- Born: Australia
- Occupation(s): Screenwriter, film director
- Years active: 2000–present
- Partner: Samuel Paynter (2016–c.2017)
- Children: 1

= Beck Cole =

Australian film producer

Beck Cole is an Australian filmmaker of the Warramungu and Luritja nations. She is known for her work on numerous TV series, including First Australians, Grace Beside Me, Black Comedy and Wentworth, as well as documentaries and short films. She is based in Alice Springs, in the Northern Territory.

==Early life, education and early career==
Cole grew up in Adelaide and around the Port Adelaide area.

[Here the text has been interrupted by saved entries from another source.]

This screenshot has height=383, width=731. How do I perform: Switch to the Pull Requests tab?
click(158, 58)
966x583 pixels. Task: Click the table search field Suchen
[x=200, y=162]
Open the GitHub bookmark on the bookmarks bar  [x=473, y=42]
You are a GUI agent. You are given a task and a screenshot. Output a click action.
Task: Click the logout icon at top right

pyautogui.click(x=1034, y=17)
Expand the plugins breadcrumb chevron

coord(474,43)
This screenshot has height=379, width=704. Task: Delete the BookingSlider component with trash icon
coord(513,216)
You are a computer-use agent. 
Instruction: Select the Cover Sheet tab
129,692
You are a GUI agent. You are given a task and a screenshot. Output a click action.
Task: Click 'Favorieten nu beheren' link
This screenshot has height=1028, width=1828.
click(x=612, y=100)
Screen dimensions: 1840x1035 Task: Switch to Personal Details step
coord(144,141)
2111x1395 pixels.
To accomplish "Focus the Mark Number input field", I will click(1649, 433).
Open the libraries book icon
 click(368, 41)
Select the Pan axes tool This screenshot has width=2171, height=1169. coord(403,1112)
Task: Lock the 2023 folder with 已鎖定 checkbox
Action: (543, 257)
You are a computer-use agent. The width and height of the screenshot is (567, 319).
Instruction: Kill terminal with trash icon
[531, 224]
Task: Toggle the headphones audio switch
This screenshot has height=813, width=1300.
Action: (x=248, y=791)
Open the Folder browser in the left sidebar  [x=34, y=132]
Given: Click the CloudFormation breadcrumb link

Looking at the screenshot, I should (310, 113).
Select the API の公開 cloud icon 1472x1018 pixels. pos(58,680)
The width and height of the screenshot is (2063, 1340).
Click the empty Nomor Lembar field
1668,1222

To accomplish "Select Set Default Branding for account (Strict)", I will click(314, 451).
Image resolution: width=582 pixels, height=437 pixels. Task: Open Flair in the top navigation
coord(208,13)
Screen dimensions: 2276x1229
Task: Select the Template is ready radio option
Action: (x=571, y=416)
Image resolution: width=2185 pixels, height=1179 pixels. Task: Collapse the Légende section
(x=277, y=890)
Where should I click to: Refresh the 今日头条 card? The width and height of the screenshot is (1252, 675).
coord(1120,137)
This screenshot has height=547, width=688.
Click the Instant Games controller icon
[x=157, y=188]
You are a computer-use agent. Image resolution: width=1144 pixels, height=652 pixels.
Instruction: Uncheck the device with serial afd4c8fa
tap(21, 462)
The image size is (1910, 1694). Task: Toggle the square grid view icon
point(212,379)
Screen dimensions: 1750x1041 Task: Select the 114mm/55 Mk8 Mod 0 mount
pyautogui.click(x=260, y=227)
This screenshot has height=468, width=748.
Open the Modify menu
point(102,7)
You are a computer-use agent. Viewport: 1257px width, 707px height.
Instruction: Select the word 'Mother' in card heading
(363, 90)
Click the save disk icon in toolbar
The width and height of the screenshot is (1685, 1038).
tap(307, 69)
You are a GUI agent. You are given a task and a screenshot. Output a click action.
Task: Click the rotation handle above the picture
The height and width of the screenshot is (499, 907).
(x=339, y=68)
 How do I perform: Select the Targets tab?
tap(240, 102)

Cole started working in media as a journalist when she got a cadetship at Imparja Television, when still at school. She gained experience in both writing and presenting stories, and also worked as a news and weather presenter.

She graduated from Charles Sturt University with a BA in Communication and Sociology, and soon afterwards started work in the Indigenous Unit at ABC Television, where she started her filmmaking career. In 2001, Cole graduated with a Master of Arts (Film & Television) Documentary from the Australian Film Television and Radio School (AFTRS), where she was exposed to a number of Australian documentary filmmakers.

Cole was mentored by photographer and filmmaker Michael Riley, who co-founded Boomalli Aboriginal Artists Cooperative, until his death in 2004.

==Career==
While at AFTRS, Cole worked on and off for the Central Australian Aboriginal Media Association (CAAMA), with whom she has had an association ever since.

Her early short documentary and drama films were mainly focused on Aboriginal culture and family, including Flat (2002; co-produced by Rachel Perkins and Darren Dale) and Plains Empty (2005) premiered at Sundance, and Flat also screened at the Edinburgh Film Festival.

Cole established a working as well as a personal relationship with cinematographer Warwick Thornton, and along with producer Kath Shelper they called themselves "the trinity" since working together from 2004. Wirriya: Small Boy (2004) is a short film about an eight-year-old boy who lives in Hidden Valley, an Indigenous town camp near Alice Springs in the Northern Territory, with his foster mother.

Cole worked as a writer-director on First Australians (2008), the acclaimed documentary television series about the history of Indigenous Australians, along with Rachel Perkins and Louis Nowra.

In 2009 she wrote and directed Making 'Samson and Delilah, a 55 minute documentary on the making of the feature film Samson and Delilah, directed by Thornton.

Her debut feature film was the drama Here I Am (2011), which stars prominent activist and academic Marcia Langton.

She directed several episodes over three series of the Black Comedy, which won a 2015 AACTA award for Best Direction in a Light Entertainment or Reality Series.

After working on a number of series on Indigenous themes, she collaborated with Leah Purcell on several episodes of the popular prison drama series, Wentworth, between 2019 and 2021, and with Bevan Lee on the Seven Network series Between Two Worlds, which premiered in 2020.

Cole was voice director for all three seasons of Little J & Big Cuz, and wrote two episodes of the series.

As of 2019 Cole was working on a horror film set in Alice Springs, based on a true story told by Aboriginal children who lived in a residential care home, where they were attacked by an evil entity.

Cole and Sam Paynter workshopped ideas with local elders and young people to produce ideas for the storyline of the 2020 children's TV series Thalu, which was commissioned by National Indigenous Television and ABC Me. She also co-wrote the screenplay for the series along with Paynter, Nayuka Gorrie, David Woodhead, and Donald Imberlong.

Cole directed one of the segments of the anthology film We Are Still Here, which premiered as the opening film of the 2022 Sydney Film Festival.

==Other activities==
In 2020 Cole was co-presenter, with Warwick Thornton, of a five-day development workshop called the Aboriginal Short Film Initiative, held at South Australian Film Corporation's Adelaide Studios.

==Recognition and accolades==
Cole was one of seven filmmakers featured in the 5th Asia Pacific Triennial of Contemporary Art at the Gallery of Modern Art (GoMA) in Brisbane

===Film awards===
- Wirriya: Small Boy (2004): winner of best film at Women on Women Film Festival in Sydney and the Jury Award for Best Short Documentary at ImagineNative Film + Media Arts Festival
- Here I Am (2011): winner of Best Dramatic Feature at the ImagineNative Film + Media Arts Festival; nominated for the International Feature award at the 2011 Adelaide Film Festival; in competition for the Golden Zenith Award at the Montréal World Film Festival and
- Black Comedy: winner, 2015 AACTA Award for Best Direction in a Light Entertainment or Reality Series

==Personal life==
Cole was formerly married to director Warwick Thornton, whom she met in 1999. They have a daughter. The couple shared a personal as well as professional relationship. By 2018 Thornton and Cole had separated.

She is a cousin of filmmaker Danielle MacLean.